Single cocaine exposure attenuates the intrinsic excitability of CRH neurons in the ventral BNST via Sigma-1 receptors
Jintao Wu, Yue Zhao

TL;DR
Cocaine reduces the activity of CRH neurons in the vBNST by acting on Sigma-1 receptors, which could help explain addiction relapse.
Contribution
This study is the first to show that Sigma-1 receptors mediate cocaine's effect on CRH neuron excitability in the vBNST.
Findings
Cocaine exposure reduces the intrinsic excitability of CRH neurons in the vBNST.
Blocking Sigma-1 receptors with BD1063 reverses cocaine's effect on CRH neuron firing rates.

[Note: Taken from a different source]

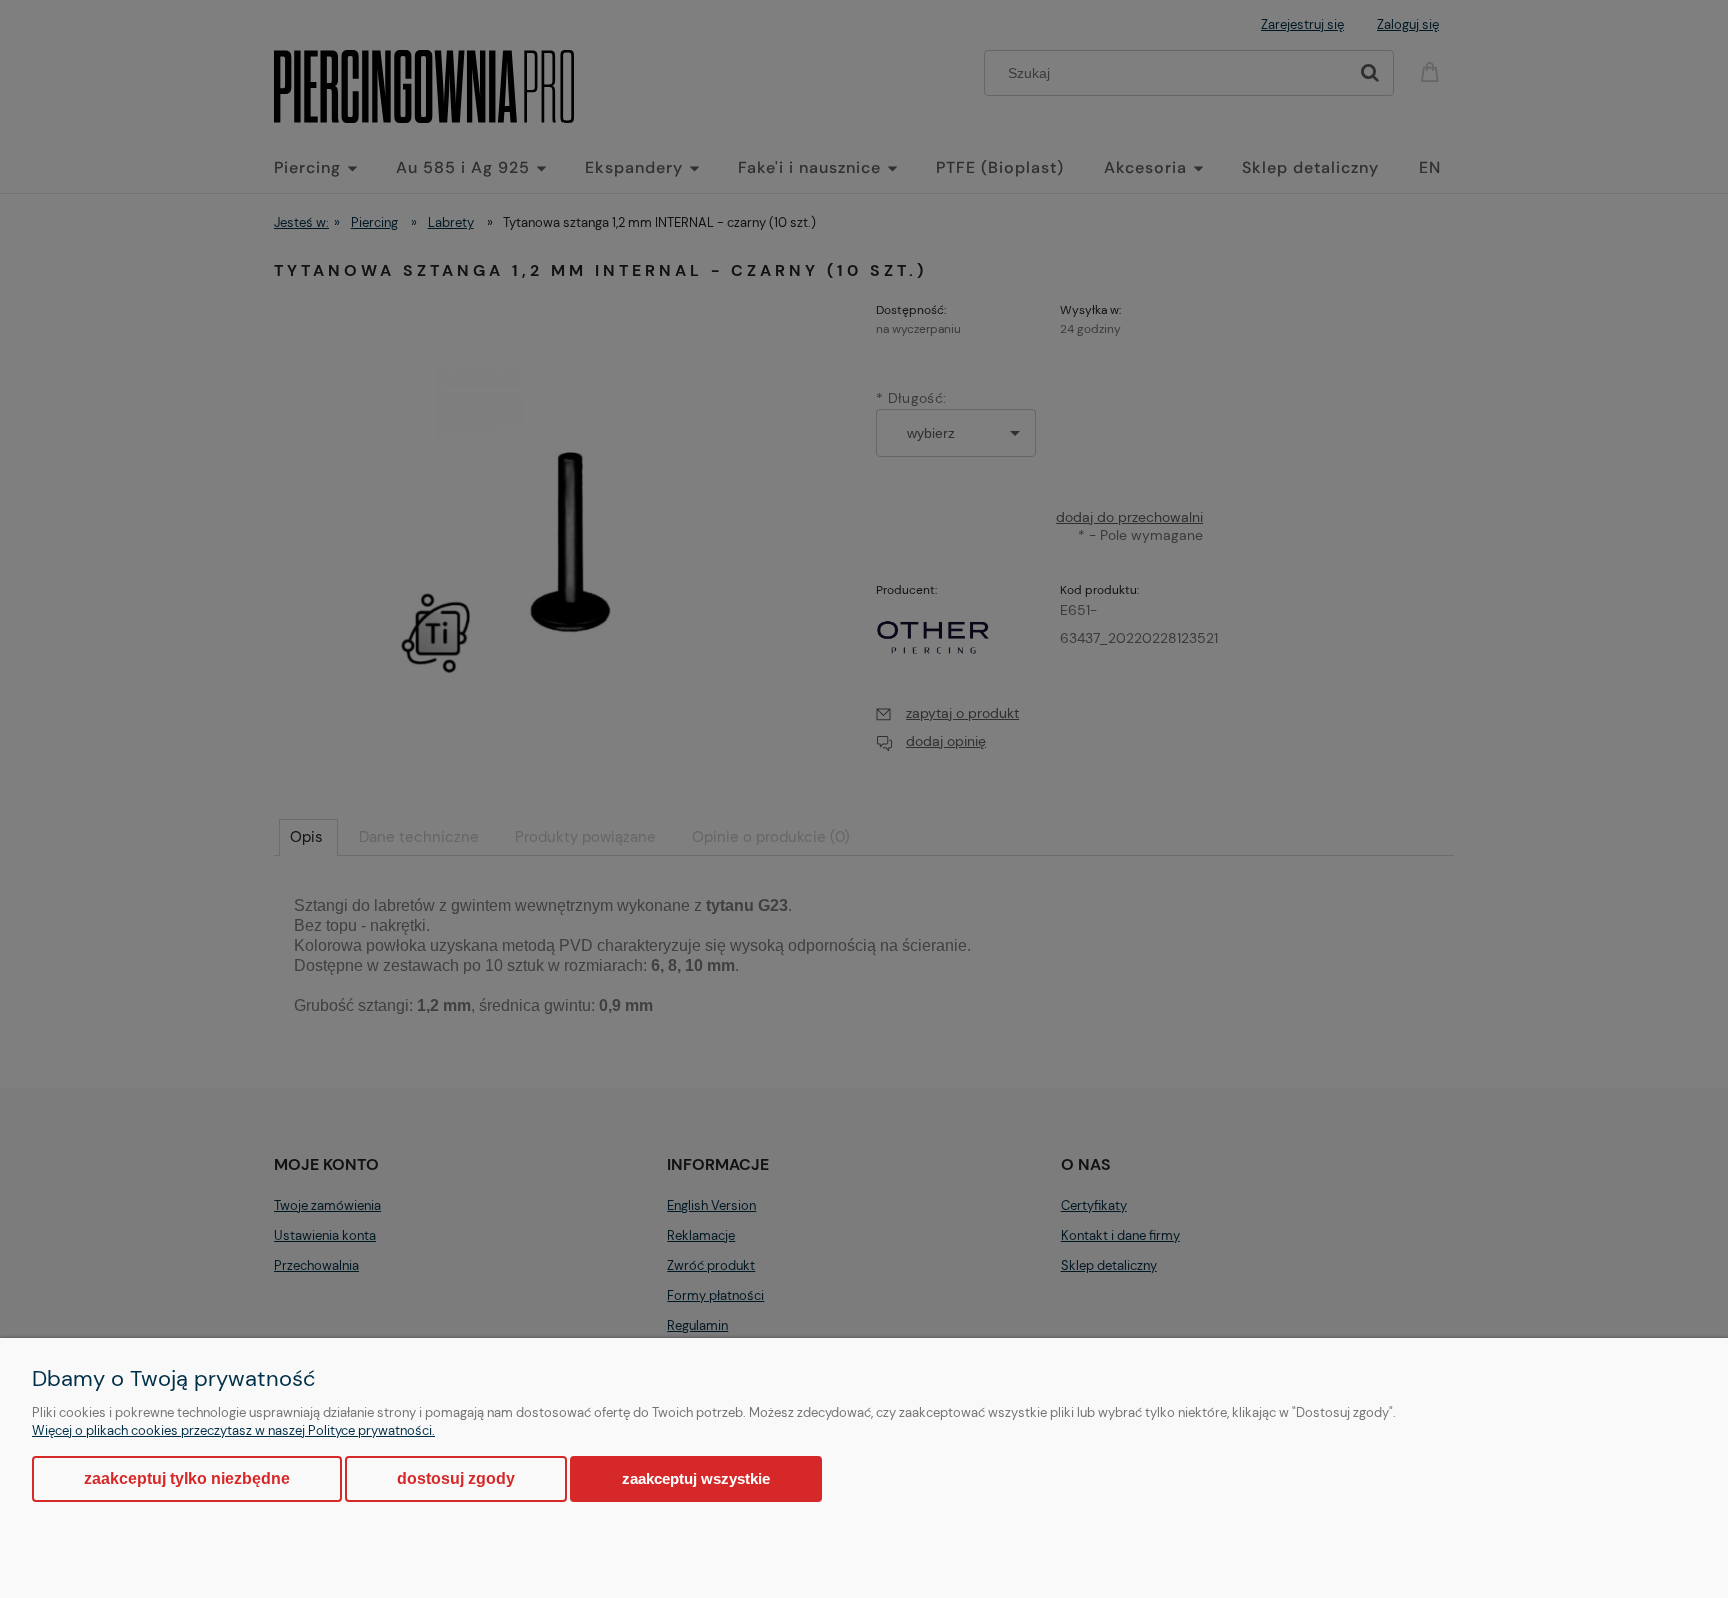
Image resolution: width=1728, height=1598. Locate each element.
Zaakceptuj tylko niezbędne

Sigma-1 receptors are critical for cocaine's impact on vBNST CRH neurons.
Abstract
The ventral bed nucleus of the stria terminalis (vBNST) plays a key role in cocaine addiction, especially relapse. However, the direct effects of cocaine on corticotropin-releasing hormone (CRH) neurons in the vBNST remain unclear. Here, we identify that cocaine exposure can remarkably attenuate the intrinsic excitability of CRH neurons in the vBNST in vitro. Accumulating studies reveal the crucial role of Sigma-1 receptors (Sig-1Rs) in modulating cocaine addiction. However, to the authors’ best knowledge no investigations have explored the role of Sig-1Rs in the vBNST, let alone CRH neurons. Given that cocaine acts as a type of Sig-1Rs agonist, and the dramatic role of Sig-1Rs played in intrinsic excitability of neurons as well as cocaine addiction, we employ BD1063 a canonical Sig-1Rs antagonist to block the effects of cocaine, and significantly recover the excitability of CRH…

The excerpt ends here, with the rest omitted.